● **Your goal**
Copy out the line containing "Ferienparks (363, 48)" and each line after it, through the last one in the material, exactly as written.

═══ Available data

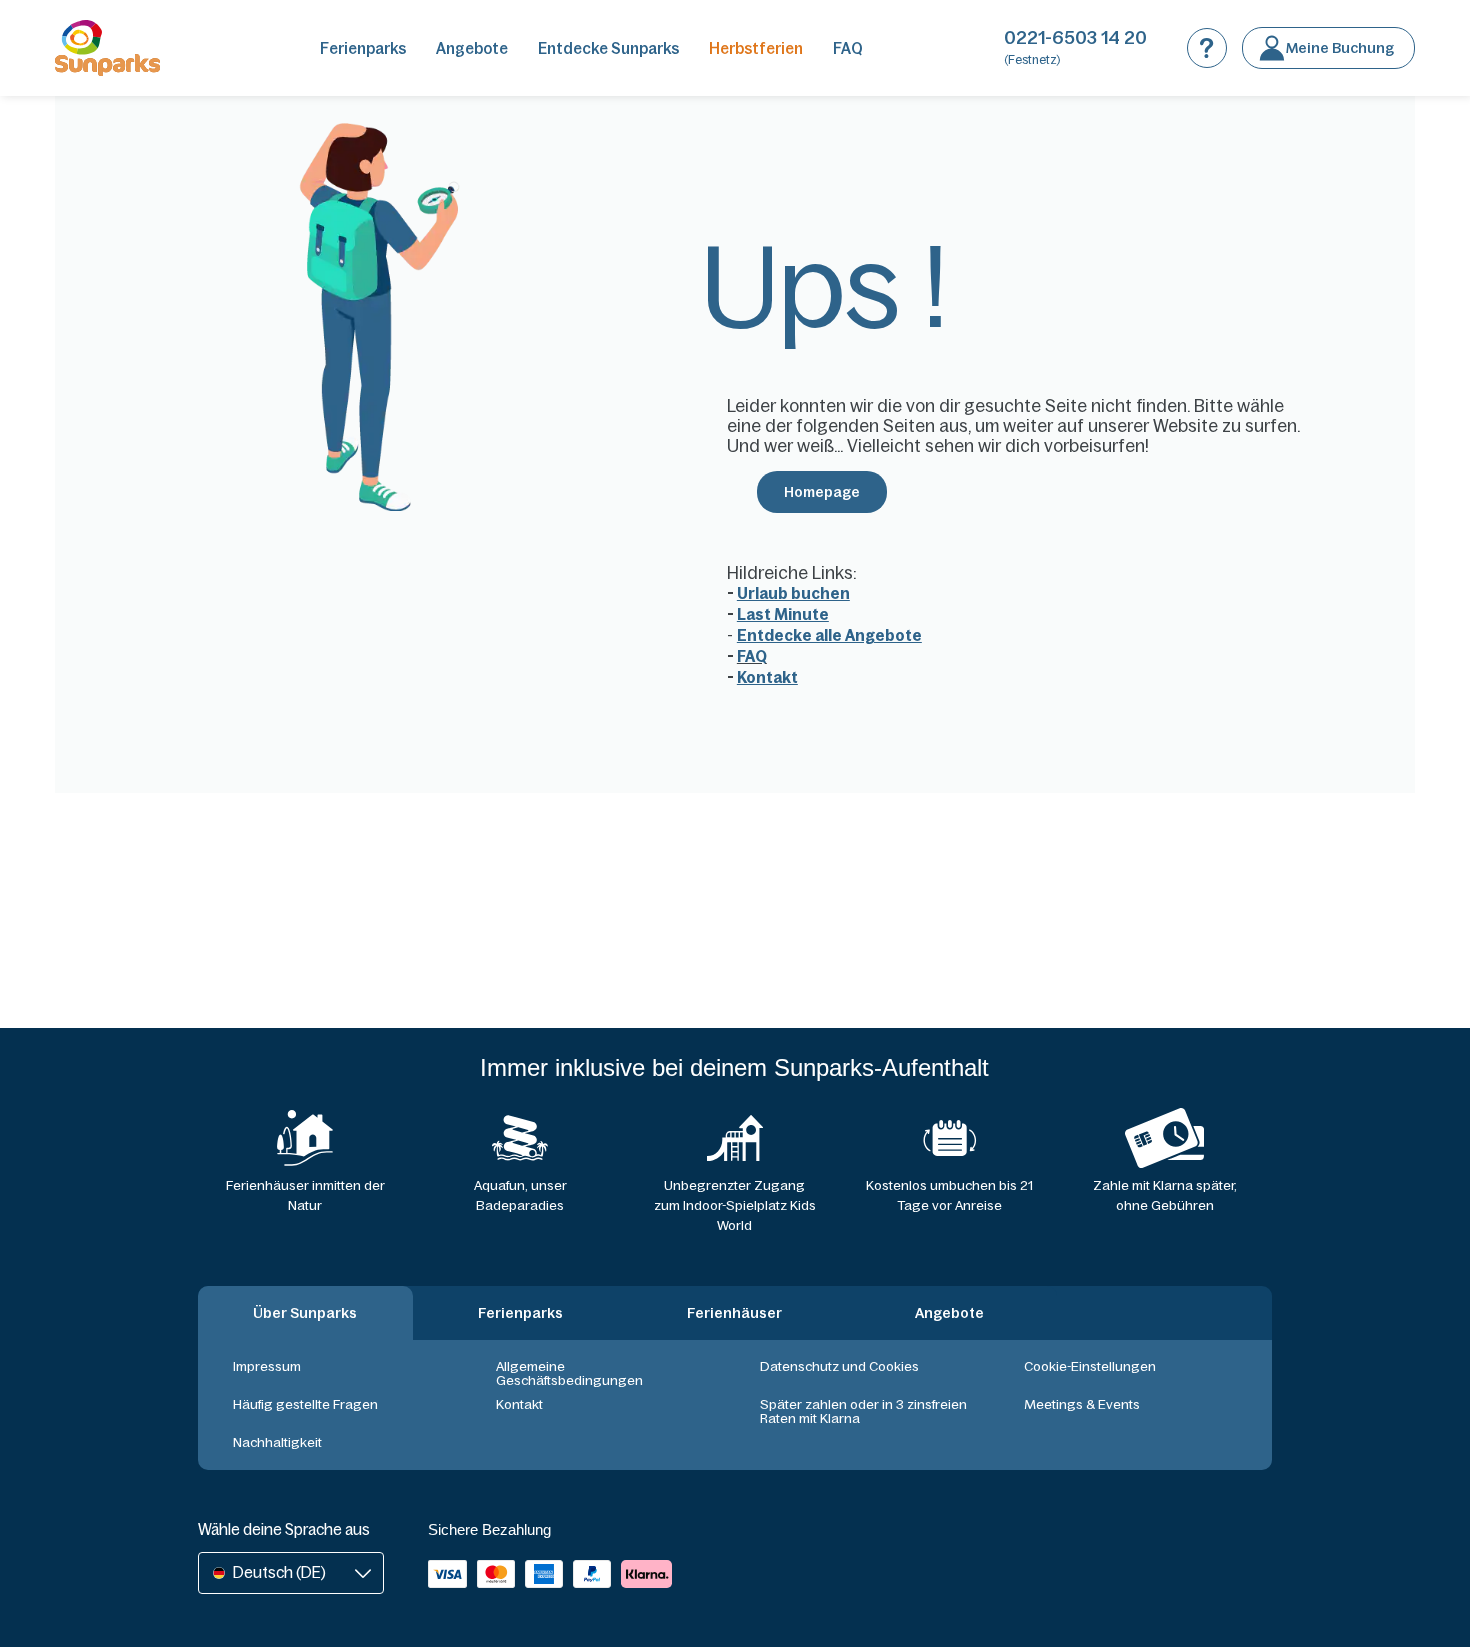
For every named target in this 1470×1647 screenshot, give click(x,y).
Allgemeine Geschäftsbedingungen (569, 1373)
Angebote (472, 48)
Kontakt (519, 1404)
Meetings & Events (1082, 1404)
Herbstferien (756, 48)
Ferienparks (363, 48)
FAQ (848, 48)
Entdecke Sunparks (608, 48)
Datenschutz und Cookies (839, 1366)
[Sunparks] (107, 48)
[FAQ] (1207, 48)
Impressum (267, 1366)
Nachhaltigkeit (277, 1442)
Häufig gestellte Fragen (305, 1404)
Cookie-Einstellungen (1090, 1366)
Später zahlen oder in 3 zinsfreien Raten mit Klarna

══════

● **Solution for this problem**
Ferienparks (363, 48)
FAQ (848, 48)
Entdecke Sunparks (608, 48)
Datenschutz und Cookies (839, 1366)
[Sunparks] (107, 48)
[FAQ] (1207, 48)
Impressum (267, 1366)
Nachhaltigkeit (277, 1442)
Häufig gestellte Fragen (305, 1404)
Cookie-Einstellungen (1090, 1366)
Später zahlen oder in 3 zinsfreien Raten mit Klarna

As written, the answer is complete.